» **EXPLORE THE MATERIAL**:
- 1) Can you turn the paragraph in the Kings Point pickleball text that begins "Pickleball is traditionally played on a badminton-sized court" into a brief list that keeps its main facts?
- 2) How would you put this sentence from the Kings Point pickleball text into Spanish: "The sport was named after Pritchard’s family cocker spaniel, Pickles."

[[ EXCERPTED PASSAGE open ]]

Kings Point Pickleball
Pickleball is a big draw for active adults in Kings Point. Just about any morning you can hear the balls hit the paddles on the Pickleball courts as residents gather for their morning workout.
The 8 courts near the Main Clubhouse offer room to accommodate both clubs and casual players of this very popular game. Let’s talk about Pickleball…
Pickleball is enjoyed by people of all ages and athletic abilities thanks to its ease of play and straightforward rules. The sport is inexpensive, social and healthy, and has been widely accepted in many active adult communities across the country. It combines elements of badminton, tennis, racquetball and table tennis. Equipment consists of a solid paddle of wood or composite material played with a whiffle ball over a 36″ net on a court smaller than a tennis court. The rules are simple and the game is easy for beginners to learn, but can develop into a quick, fast-moving competitive game for experienced players.
How do you play?
Pickleball is traditionally played on a badminton-sized court: 20’ x 44.’ The ball is served diagonally (starting with the right-hand service-square), and points can only be scored by the side that serves. Players on each side must let the ball bounce once before volleys are allowed, and there is a seven-foot no-volley zone on each side of the net, to prevent “spiking.” The server continues to serve, alternating service courts, until he or she faults. The first side scoring eleven points and leading by at least two points wins. Pickleball can be played with singles or doubles.
I’m a newbie, do you offer lessons?
The Kings Point Pickleball Club offers “Introduction to Pickleball” clinics. You do not need to be a member to participate but must be a resident of Kings Point. All residents may take one introduction class. The Club introduced over 100 residents to the game of Pickleball last season.
Why is it called Pickleball?
The game was created in the summer of 1965 on Bainbridge Island, Washington at the home of then State Representative, Joel Pritchard. He and his two friends, Bill Bell and Barney McCallum attempted to set up badminton but could not find the right equipment so they improvised with paddles and a Wiffle ball. The sport was named after Pritchard’s family cocker spaniel, Pickles. Pickles chased stray balls and then hid in the bushes, so they named the game after him.

[[ EXCERPTED PASSAGE closed ]]
[[ DATA SECTION open ]]

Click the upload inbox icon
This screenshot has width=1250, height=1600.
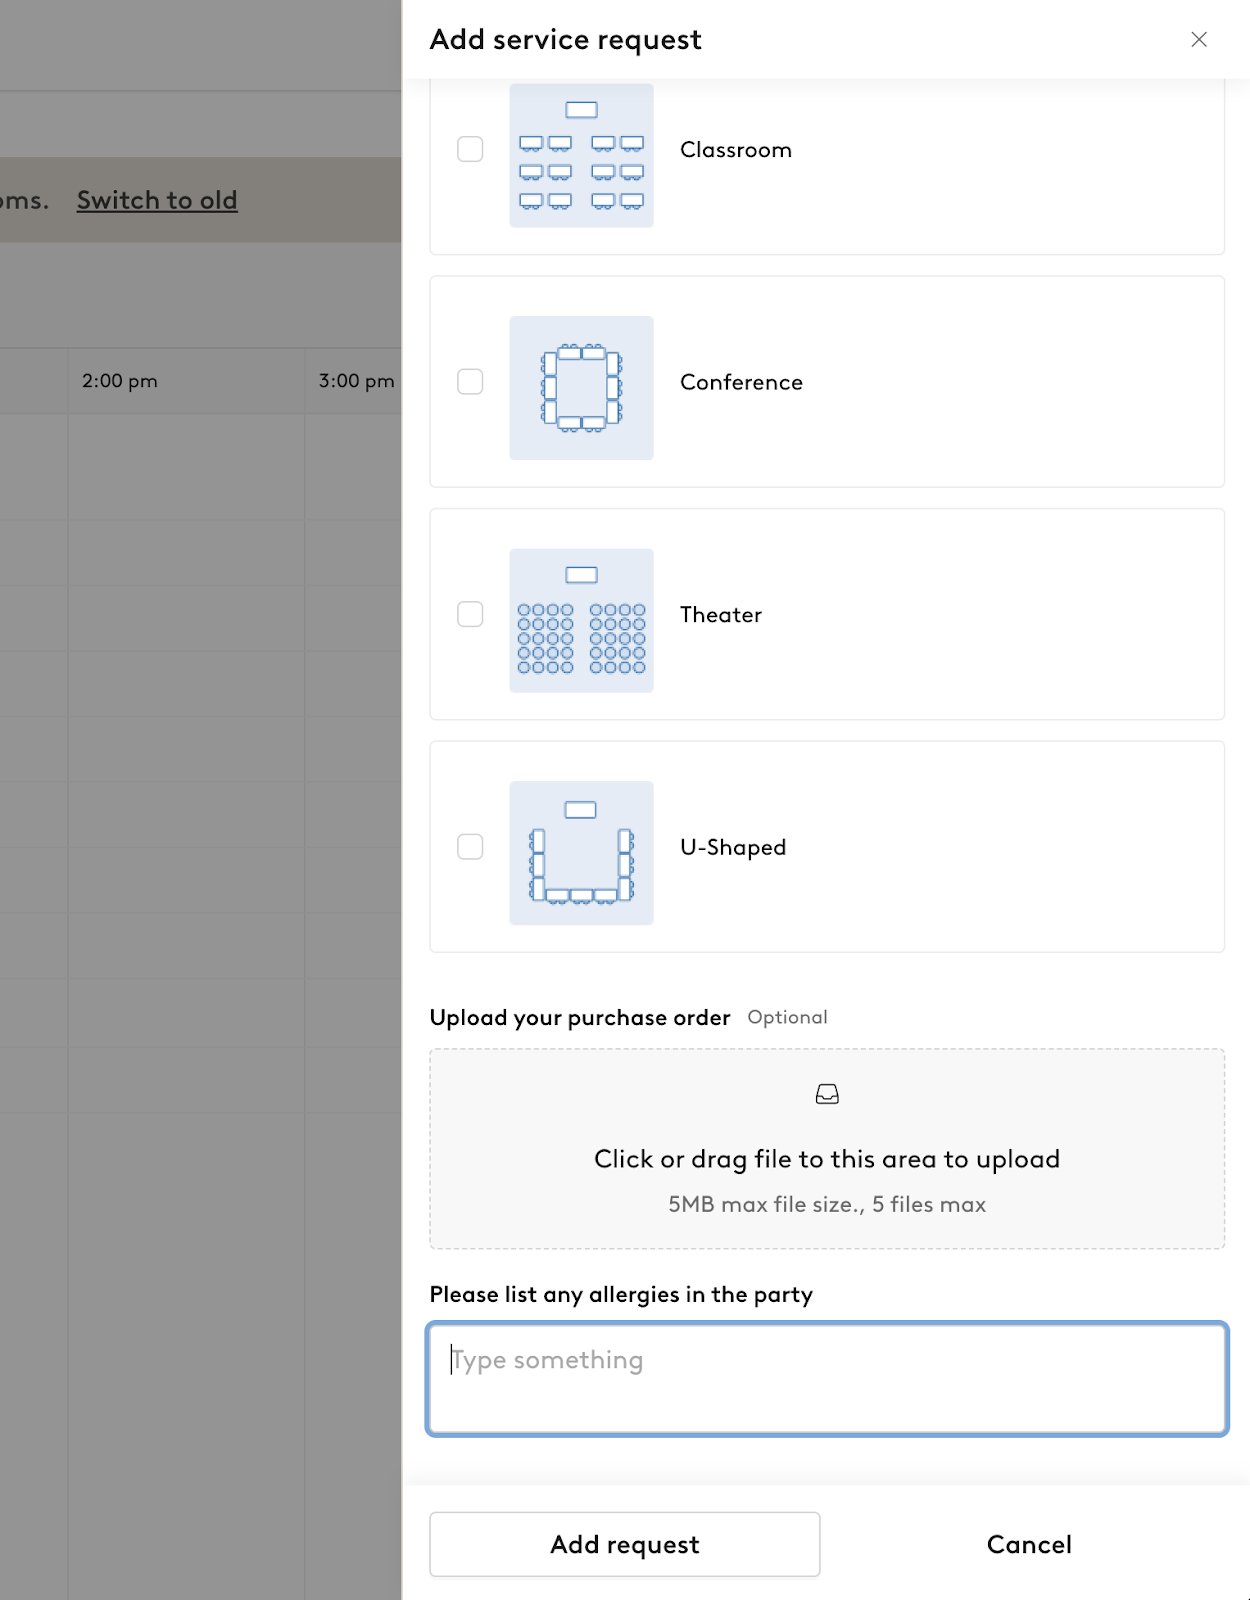827,1094
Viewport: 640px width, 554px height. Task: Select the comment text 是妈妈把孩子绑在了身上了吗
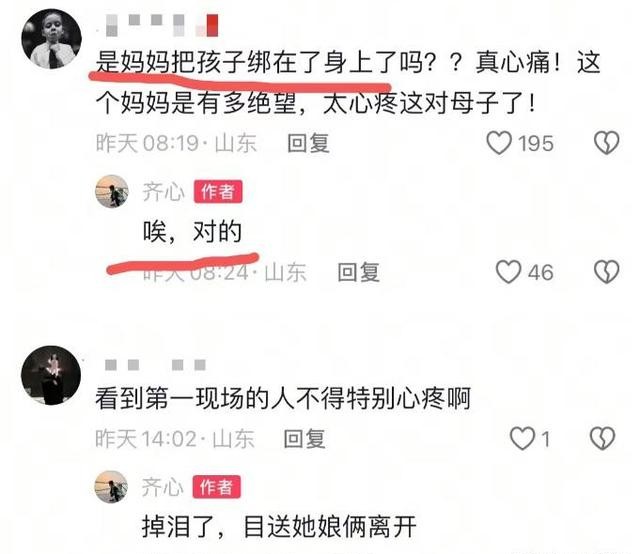260,63
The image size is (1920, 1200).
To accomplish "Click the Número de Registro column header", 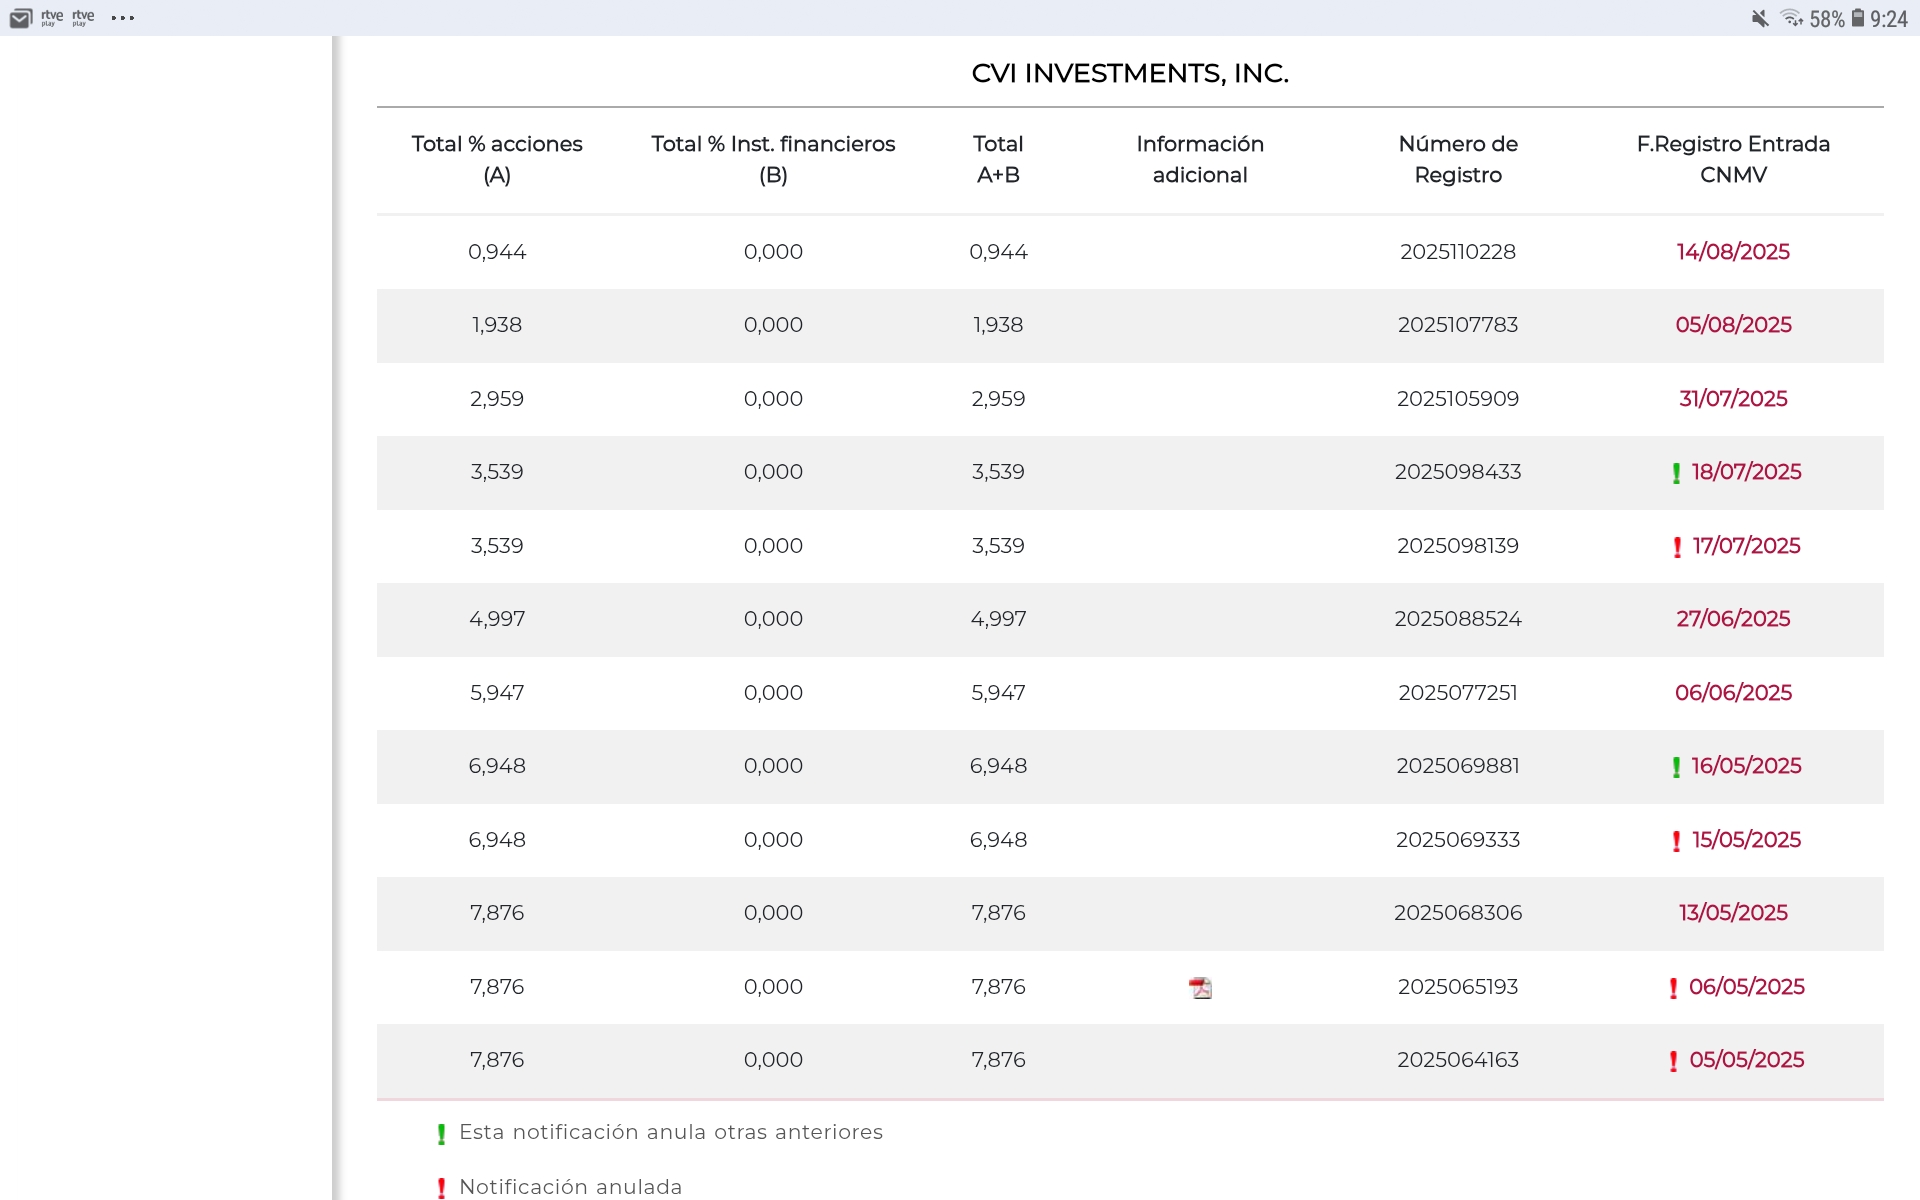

[[ DATA SECTION closed ]]

» **TASK-BY-TASK RESULTS**:
- 1)
- Court: badminton-sized, 20' x 44'.
- Serve: diagonal, starting from the right-hand service square.
- Scoring: only the serving side can score points.
- Bounce rule: on each side the ball must bounce once before volleys are allowed.
- No-volley zone: seven feet on each side of the net, to prevent "spiking."
- Serving turn: the server keeps serving, alternating service courts, until a fault.
- Winning: first side to eleven points with a lead of at least two.
- Format: singles or doubles.

- 2) El deporte recibió su nombre en honor a Pickles, el cocker spaniel de la familia de Pritchard.